Six months ago today I walked into the OR at Boston Children's Hospital holding my youngest daughter. I held her hand as they placed the mask on her face waiting until she fell asleep before leaving. Whispering that it was ok, that I loved her and would see her when she woke up. That her new hero liver had arrived and she was in good hands. As I left that OR to begin the 10 hour wait for the surgery to be completed, I said prayers of thanksgiving that the day had arrived. That she had made it. That her miracle was literally unfolding before my eyes.

Entering the family waiting room on the third floor I saw eyes and faces that mirrored my own. Fear, joy, thanksgiving, hope. Over the hours, families began to dissipate, until late afternoon when there were just two of us left. The family sitting next to me was awaiting the completion of their son's brain surgery. A procedure to remove half of his brain in hopes of curing the deadly seizures that were racking his body day in and day out. We both experienced enormous sighs of relief when our children were finished around the same time. And were taken to the same ICU where we would rejoice at our mutual surgery successes. His mom and I checked in on each other until we were both moved to the regular floor on the same day several days later. It was nice to have someone who knew the exact emotions I felt, at times without either of us even saying a word.

Hope's team has characterized her post transplant course as "rough". They have met and decided that due to all of her complications we are not to go to do volunteer orphanage work in China this summer as we had hoped. Just this week, Hope's liver function tests are again worse. We are back to weekly labs under a very careful eye of our team. Thankfully, they were able to rule out PTLD in her tonsils and adenoids this week, a huge mercy. That said, PTLD continues to be a real risk and we are having bimonthly checks of her lymph nodes, which is one of the primary spots of manifestation. There are times when the worry tries to sneak in, and I must purposefully focus on Him and live in our now.

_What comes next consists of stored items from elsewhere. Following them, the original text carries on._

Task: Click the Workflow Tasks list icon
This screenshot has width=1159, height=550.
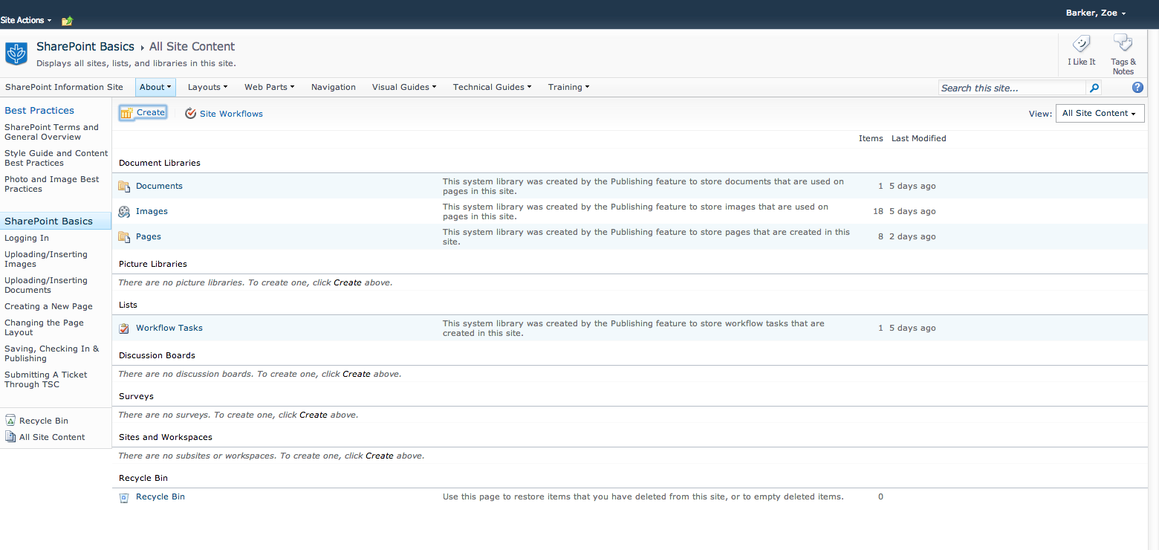Action: coord(124,328)
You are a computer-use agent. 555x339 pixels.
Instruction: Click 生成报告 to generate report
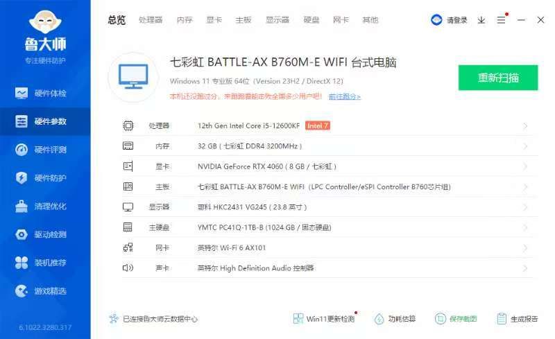(x=518, y=319)
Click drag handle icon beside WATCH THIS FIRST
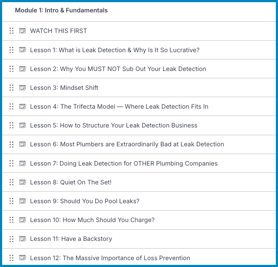Image resolution: width=278 pixels, height=267 pixels. (12, 31)
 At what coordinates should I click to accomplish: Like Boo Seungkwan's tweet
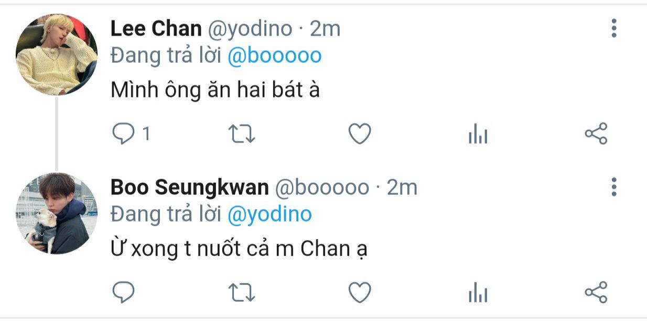pos(360,293)
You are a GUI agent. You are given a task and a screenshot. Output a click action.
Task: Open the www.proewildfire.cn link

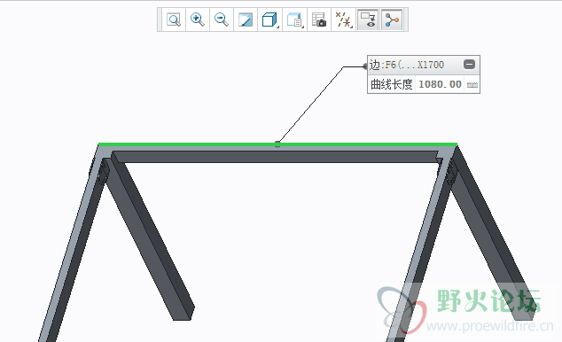coord(490,326)
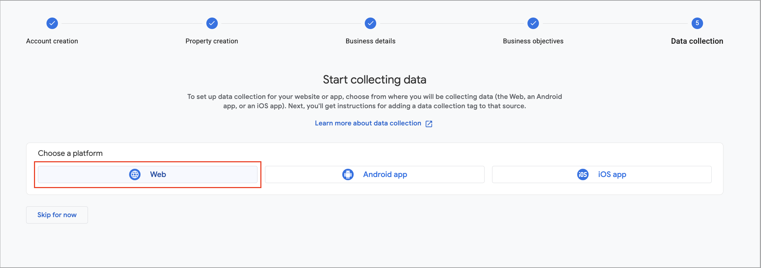Go to the Property creation step label
Screen dimensions: 761x268
coord(212,41)
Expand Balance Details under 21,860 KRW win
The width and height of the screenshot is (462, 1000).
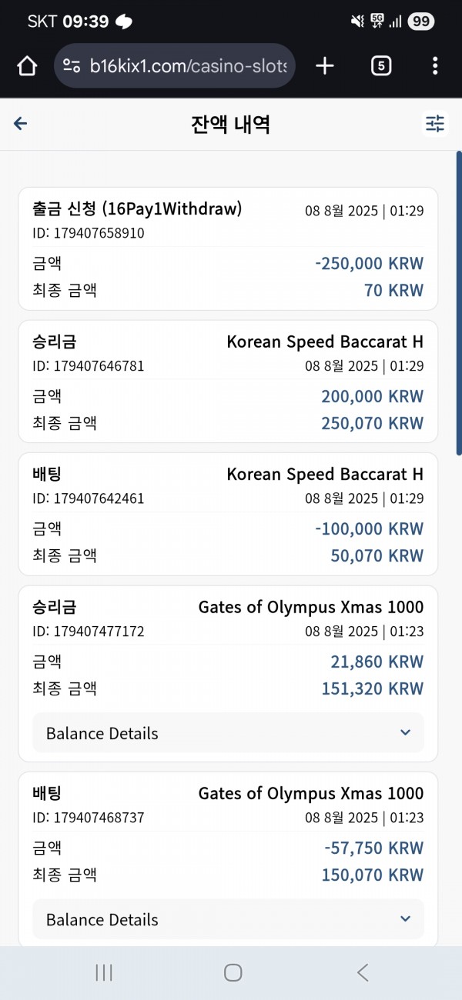point(228,733)
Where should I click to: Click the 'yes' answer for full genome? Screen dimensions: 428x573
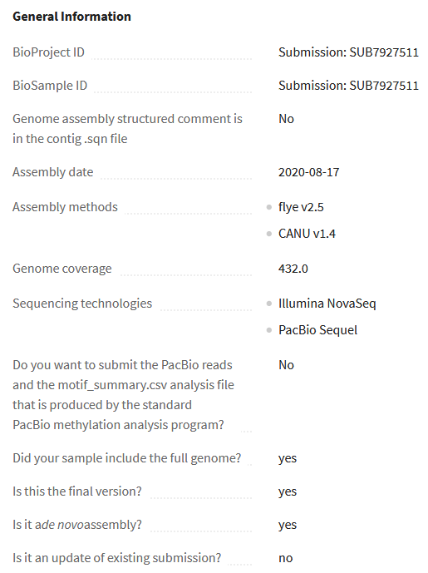tap(288, 458)
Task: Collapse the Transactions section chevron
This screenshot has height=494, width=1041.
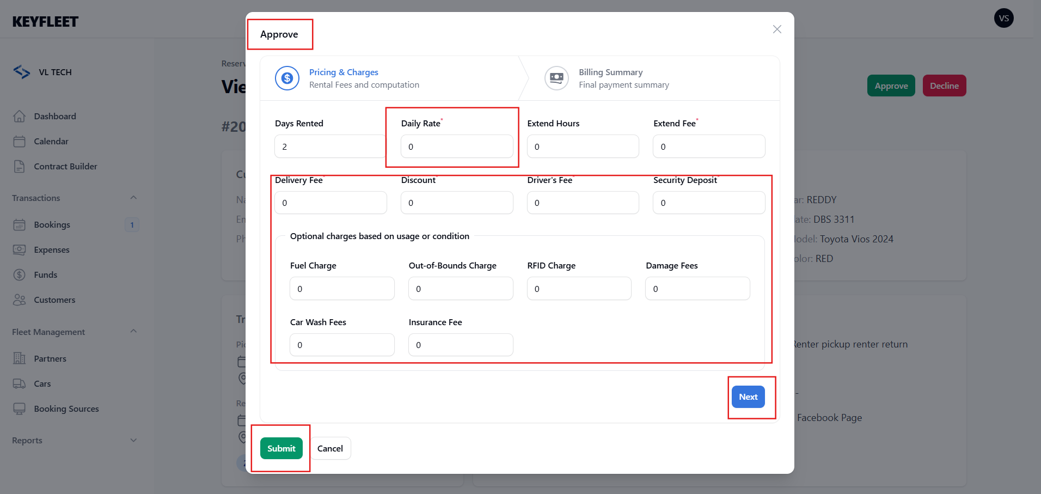Action: pyautogui.click(x=133, y=198)
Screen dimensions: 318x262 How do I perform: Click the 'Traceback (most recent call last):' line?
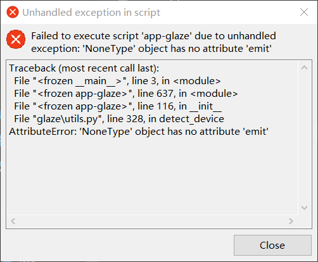point(84,68)
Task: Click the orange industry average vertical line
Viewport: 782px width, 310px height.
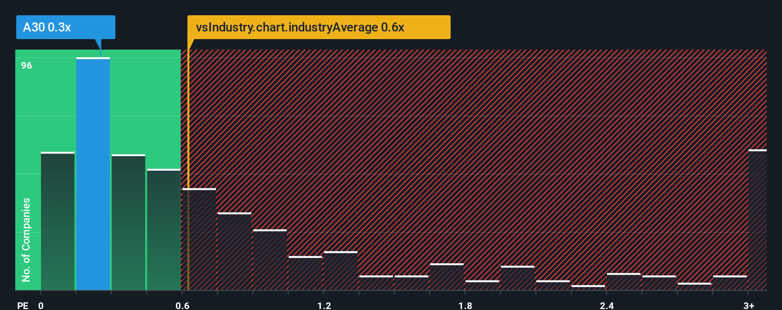Action: [188, 170]
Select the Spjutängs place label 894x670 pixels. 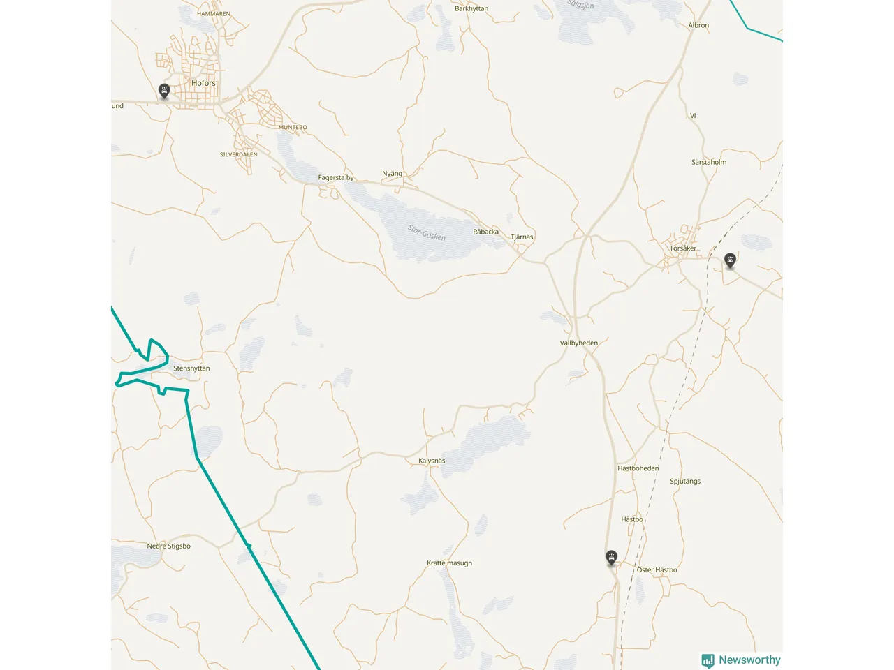tap(685, 482)

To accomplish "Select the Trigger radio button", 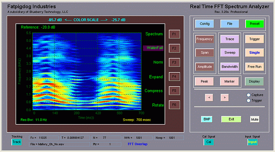I will [248, 101].
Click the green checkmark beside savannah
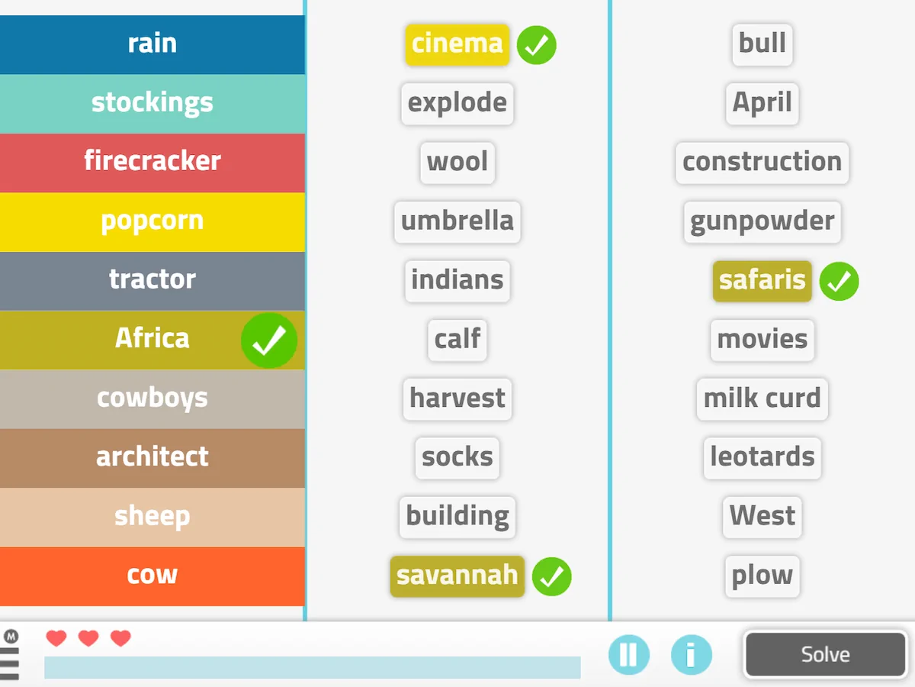Screen dimensions: 915x687 click(x=553, y=577)
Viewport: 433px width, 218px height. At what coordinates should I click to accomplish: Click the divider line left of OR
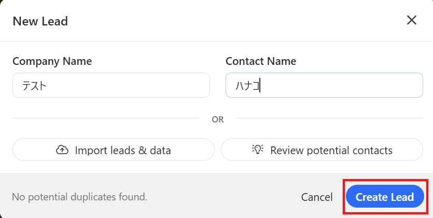pos(104,119)
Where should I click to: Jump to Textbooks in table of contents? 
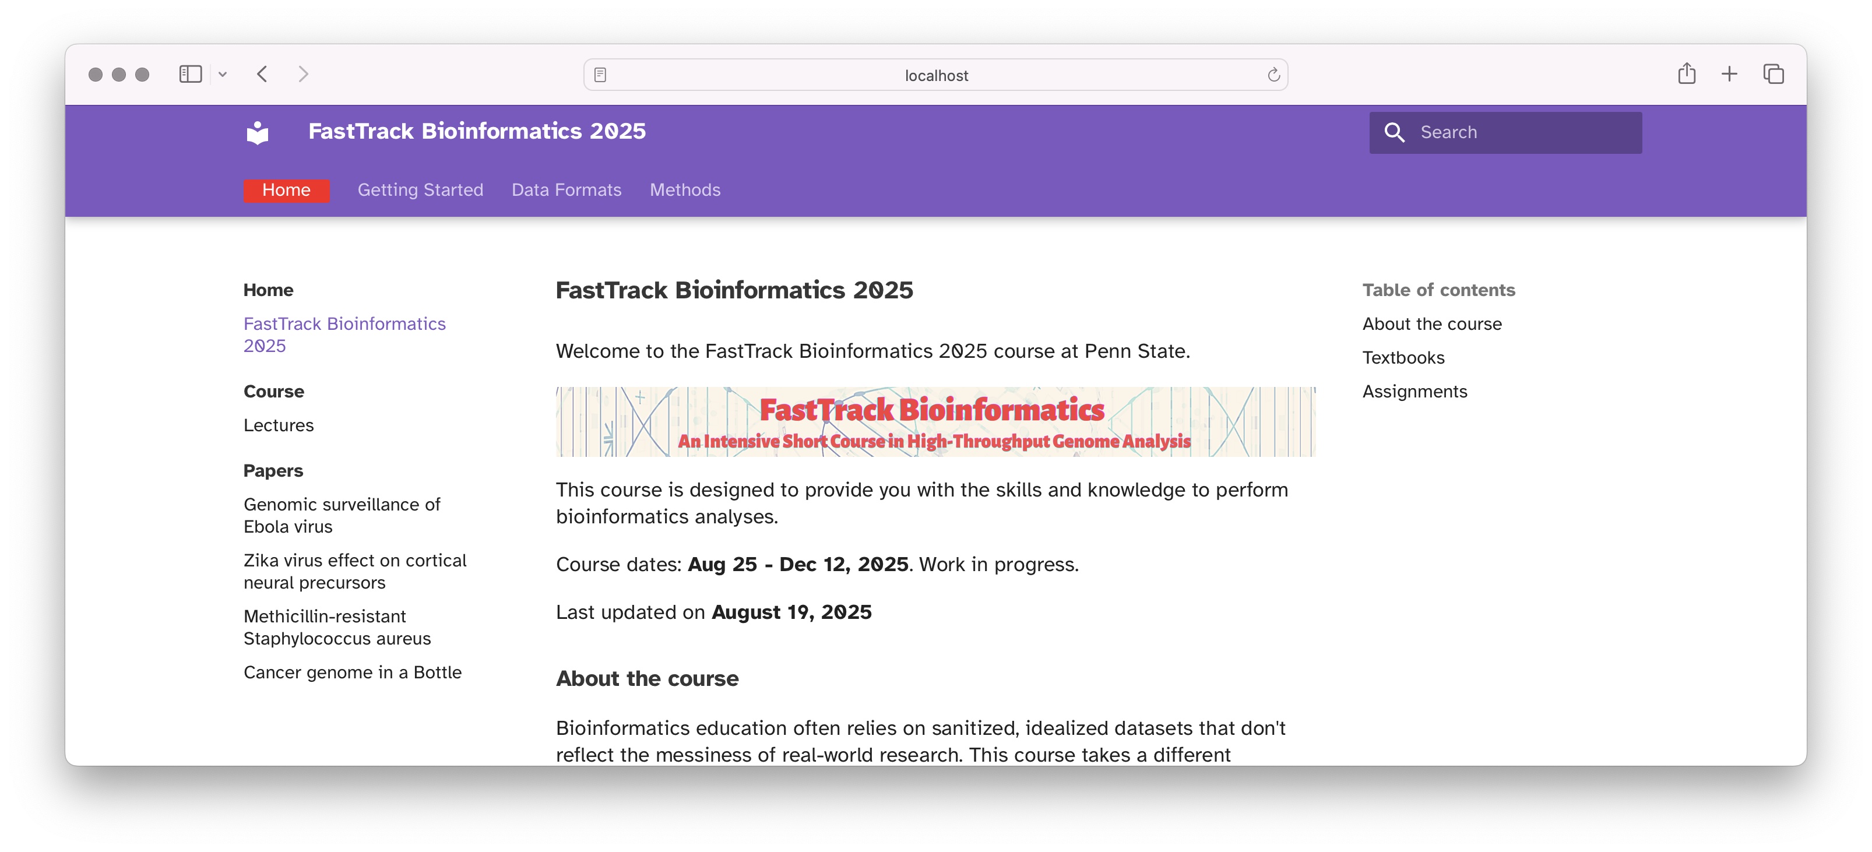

Looking at my baby girl, no one would ever suspect that this battle is being waged in her body. She is so happy. She loves life and energetically explores and interacts without a care in the world. She exudes joy and draws people in. She is a miracle, through and through. A miracle for the world to see. We cherish the gift of life our donor has given to my precious baby, and take not a second for granted. Though our "rough course" continues without any end in sight, I would not change a single minute of it. She is worth it. We are living life. And we are so grateful to be able to live it.